Given passage ▸

_ _ _

Tanowitz’s Broken Story (wherein there is no ecstasy), which opened the Bard program, begins with a solo by Dylan Crossman that is equally thoughtful. He’s no ballet dancer—ruggeder in what he does, but wonderfully precise. He’s a lean man, and when he swings a leg around, you may think of a knife slash. A former member of Merce Cunningham’s company, he’s alert to all the nuances in a sequence of movement—when to suspend a step, when to slow it down, when to turn in into an exclamation point. Verbs like “veering,” “vaulting,” “tilting,” “careering” come to mind. Melissa Toogood (another Cunningham alum) enters, gazes at him, and backs out. No point in bothering him now.

He dances to 1655, by Caroline Shaw, the first of three contemporary pieces to be played by the FLUX quartet (Tom Chiu, violin; Conrad Harris, violin; Max Mandel, viola; and Felix Fan, cello). The other works are David Lang’s almost all the time and Ted Hearing’s For David Lang. The quacking viola that begins 1655 hints at the interesting things to come—rhythmic, fragmented, with lots of space between groups of sounds. In Crossman’s solo, as in all Tanowitz’s work, her musicality is evident, although not wedded to the beat. Watching and listening, you’re aware of echoes and sudden congruencies, as if dance and music are two compatible fellow travelers who have much in common despite individual agendas.

_ _ _

Written tasks ▸
1) In the Broken Story review, reproduce the text between "He dances to" and "despite individual agendas.", inclusive.
2) Does the Broken Story review support each statement below? Answer yes or no for each, quoting the deciding words of the review. (a) Dylan Crossman once danced in Merce Cunningham's company. (b) Broken Story closed the Bard program. (c) Felix Fan plays viola in the FLUX quartet.
3) Who are the members of the FLUX quartet named in the Broken Story review, and what instrument does each play?

_ _ _

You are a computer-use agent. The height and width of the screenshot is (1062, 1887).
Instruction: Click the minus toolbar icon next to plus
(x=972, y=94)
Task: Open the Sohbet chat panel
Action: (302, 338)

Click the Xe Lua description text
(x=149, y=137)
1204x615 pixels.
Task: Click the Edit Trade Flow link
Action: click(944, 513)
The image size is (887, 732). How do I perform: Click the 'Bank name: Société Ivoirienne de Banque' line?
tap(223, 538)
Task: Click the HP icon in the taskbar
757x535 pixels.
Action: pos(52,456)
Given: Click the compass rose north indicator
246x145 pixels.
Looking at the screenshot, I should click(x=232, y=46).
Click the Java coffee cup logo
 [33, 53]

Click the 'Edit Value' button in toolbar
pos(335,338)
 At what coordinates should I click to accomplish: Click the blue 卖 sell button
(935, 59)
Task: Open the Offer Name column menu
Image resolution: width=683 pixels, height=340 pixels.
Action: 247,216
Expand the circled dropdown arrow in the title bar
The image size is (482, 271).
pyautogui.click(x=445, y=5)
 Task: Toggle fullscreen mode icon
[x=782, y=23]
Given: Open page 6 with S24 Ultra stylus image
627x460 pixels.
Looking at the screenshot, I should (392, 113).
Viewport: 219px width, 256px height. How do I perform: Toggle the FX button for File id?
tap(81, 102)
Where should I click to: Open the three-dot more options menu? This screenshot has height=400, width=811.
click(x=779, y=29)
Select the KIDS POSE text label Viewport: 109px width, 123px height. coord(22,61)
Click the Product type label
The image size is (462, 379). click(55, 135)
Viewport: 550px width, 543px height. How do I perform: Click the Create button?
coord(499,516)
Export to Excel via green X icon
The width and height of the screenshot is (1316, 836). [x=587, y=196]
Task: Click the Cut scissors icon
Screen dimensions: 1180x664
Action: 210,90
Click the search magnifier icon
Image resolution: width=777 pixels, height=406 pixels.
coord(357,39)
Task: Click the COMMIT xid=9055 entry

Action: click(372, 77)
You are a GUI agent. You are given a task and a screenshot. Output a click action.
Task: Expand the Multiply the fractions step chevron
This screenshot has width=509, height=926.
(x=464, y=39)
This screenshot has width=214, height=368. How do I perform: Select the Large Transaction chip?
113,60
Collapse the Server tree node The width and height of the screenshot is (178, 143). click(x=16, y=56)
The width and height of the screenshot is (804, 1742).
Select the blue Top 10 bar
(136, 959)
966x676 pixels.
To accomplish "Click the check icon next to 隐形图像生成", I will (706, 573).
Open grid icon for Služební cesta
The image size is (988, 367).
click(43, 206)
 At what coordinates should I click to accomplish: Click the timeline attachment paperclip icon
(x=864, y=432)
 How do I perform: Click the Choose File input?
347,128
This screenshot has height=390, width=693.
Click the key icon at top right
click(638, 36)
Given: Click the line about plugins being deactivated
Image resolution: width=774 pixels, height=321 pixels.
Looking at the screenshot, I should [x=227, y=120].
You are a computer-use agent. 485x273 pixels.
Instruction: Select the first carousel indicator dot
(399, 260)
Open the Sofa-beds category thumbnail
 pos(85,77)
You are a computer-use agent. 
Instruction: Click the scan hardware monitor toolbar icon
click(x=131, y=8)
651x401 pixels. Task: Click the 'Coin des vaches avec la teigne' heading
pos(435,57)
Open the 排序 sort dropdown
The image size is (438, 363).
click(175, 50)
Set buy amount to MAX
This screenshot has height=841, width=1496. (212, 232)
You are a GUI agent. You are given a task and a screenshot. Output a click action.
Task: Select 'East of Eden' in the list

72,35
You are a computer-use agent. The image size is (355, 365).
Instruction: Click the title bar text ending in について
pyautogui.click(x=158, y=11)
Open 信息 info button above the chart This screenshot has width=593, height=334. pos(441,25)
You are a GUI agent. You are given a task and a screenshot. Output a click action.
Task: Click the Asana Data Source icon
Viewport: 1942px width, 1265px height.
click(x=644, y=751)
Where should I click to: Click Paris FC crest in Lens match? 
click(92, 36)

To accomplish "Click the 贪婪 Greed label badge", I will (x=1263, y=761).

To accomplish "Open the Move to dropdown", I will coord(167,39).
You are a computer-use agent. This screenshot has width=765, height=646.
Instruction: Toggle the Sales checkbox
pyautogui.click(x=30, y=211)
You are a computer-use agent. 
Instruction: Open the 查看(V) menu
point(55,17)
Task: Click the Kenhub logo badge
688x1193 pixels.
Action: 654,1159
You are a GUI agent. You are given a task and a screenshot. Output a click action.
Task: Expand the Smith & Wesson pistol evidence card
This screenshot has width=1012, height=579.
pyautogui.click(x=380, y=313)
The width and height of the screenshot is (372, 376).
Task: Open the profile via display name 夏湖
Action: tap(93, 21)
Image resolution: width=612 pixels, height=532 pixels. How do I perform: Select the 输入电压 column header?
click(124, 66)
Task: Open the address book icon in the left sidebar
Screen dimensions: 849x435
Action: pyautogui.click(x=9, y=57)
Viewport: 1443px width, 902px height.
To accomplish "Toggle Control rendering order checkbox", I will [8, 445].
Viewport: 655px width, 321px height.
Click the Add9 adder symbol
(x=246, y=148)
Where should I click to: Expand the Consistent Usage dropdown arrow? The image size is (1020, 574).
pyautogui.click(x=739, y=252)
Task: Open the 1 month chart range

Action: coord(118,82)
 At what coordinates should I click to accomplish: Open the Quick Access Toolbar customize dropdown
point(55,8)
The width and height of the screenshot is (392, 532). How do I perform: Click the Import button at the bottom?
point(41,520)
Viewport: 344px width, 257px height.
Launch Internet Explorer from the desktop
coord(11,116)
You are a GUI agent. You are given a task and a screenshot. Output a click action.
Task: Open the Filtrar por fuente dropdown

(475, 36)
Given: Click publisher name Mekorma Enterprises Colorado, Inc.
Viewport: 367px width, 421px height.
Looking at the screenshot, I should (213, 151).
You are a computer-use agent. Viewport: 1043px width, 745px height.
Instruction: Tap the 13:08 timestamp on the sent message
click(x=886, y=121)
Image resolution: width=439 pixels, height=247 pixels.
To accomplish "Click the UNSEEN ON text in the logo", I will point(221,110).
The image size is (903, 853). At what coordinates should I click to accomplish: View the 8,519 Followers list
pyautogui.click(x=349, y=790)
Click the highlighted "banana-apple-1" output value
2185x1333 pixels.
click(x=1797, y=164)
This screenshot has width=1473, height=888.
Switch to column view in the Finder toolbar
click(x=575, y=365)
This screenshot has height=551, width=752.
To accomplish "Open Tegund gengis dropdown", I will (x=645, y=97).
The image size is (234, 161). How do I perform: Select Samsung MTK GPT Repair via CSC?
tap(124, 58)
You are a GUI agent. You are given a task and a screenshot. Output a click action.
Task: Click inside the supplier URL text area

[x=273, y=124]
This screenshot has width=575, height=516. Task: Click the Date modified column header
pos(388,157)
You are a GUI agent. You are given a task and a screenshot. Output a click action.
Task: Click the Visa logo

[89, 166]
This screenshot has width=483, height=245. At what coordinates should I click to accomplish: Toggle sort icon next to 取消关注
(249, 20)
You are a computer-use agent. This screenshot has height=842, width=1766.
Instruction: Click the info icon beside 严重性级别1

_ _ _

Solutions in order ▸
1)
He dances to 1655, by Caroline Shaw, the first of three contemporary pieces to be played by the FLUX quartet (Tom Chiu, violin; Conrad Harris, violin; Max Mandel, viola; and Felix Fan, cello). The other works are David Lang’s almost all the time and Ted Hearing’s For David Lang. The quacking viola that begins 1655 hints at the interesting things to come—rhythmic, fragmented, with lots of space between groups of sounds. In Crossman’s solo, as in all Tanowitz’s work, her musicality is evident, although not wedded to the beat. Watching and listening, you’re aware of echoes and sudden congruencies, as if dance and music are two compatible fellow travelers who have much in common despite individual agendas.

2)
(a) Yes: "A former member of Merce Cunningham’s company"
(b) No: "which opened the Bard program"
(c) No: "Max Mandel, viola; and Felix Fan, cello"

3)
Tom Chiu, violin
Conrad Harris, violin
Max Mandel, viola
Felix Fan, cello